В настоящей работе по данным SF-36 было выявлено клинически значимое улучшение показателей шкал Б, СФ и РЭФ. Представленное исследование отличается от других тем, что для оценки КЖ применялись, помимо общего опросника SF-36, специальный опросник WHQ, который содержит вопросы, касающиеся женского здоровья. Такой комплексный подход позволил выявить, помимо улучшения сна, дополнительные преимущества при назначении мелатонина: статистически значимое снижение соматических симптомов, депрессии и тревоги/страхов. Причем последняя шкала имела к концу наблюдения наилучшее значение из всех, что указывает на выраженный седативный эффект мелатонина. Кроме того, память/внимание, вазомоторные симптомы имели клинически значимую тенденцию к улучшению, что играет важную роль в формировании высокого качества жизни.

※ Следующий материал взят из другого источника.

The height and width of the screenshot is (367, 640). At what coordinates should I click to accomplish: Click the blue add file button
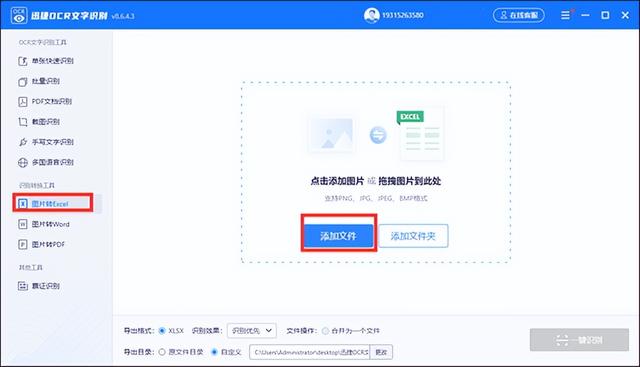pyautogui.click(x=338, y=236)
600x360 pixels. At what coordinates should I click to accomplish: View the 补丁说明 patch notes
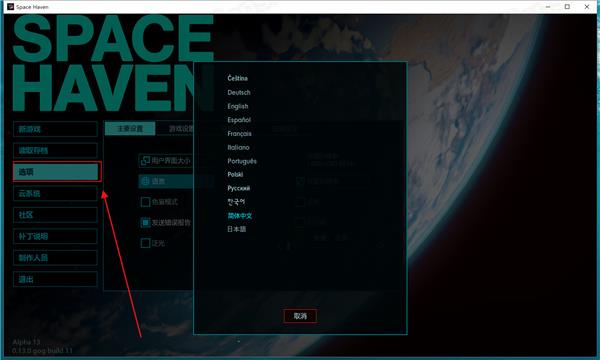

В формировании высокого КЖ женщин в периоде постменопаузы большое значение имеет состояние сексуального здоровья, которое значительно снижается по мере прогрессирования вульвовагинальной атрофии, влияя на межличностные взаимоотношения между партнерами [15]. По данным настоящего исследования назначение мелатонина не имело влияния на шкалу сексуальных нарушений, которые составили 0,67 (0,33–0,83) балла по результатам WHQ на протяжении всего наблюдения. Данный факт указывает на необходимость дополнительных лечебных мероприятий при наличии сексуальных нарушений у женщин в перименопаузе.
Заключение
Терапия гормоном эпифиза мелатонином в дозе 3 мг в сутки в течение трех месяцев статистически значимо купировала нейровегетативные, обменно-эндокринные и психоэмоциональные симптомы патологического климактерия. Однако КЖ пациенток имело неоднородные изменения. По данным общего опросника SF-36 в целом ФК здоровья не изменился, однако его отдельные шкалы, такие как ФФ и РФФ, имели повышение к 3-му и 1-му месяцу лечения соответственно. Также было выявлено клинически значимое улучшение показателей шкал Б, СФ и РЭФ, остальные шкалы имели тенденцию к повышению своего уровня, за исключением ОЗ. Специальный опросник женского здоровья WHQ продемонстрировал, что лечение мелатонином статистически значимо снижает соматические симптомы, проблемы со сном, депрессию и тревоги/страхи, за исключением привлекательности. Память/внимание, вазомоторные симптомы имели клинически значимую тенденцию к улучшению. Полученные данные позволяют предложить мелатонин (меларитм) в качестве монотерапии климактерического синдрома легкой степени не только с целью купирования симптомов, но и улучшения КЖ пациенток.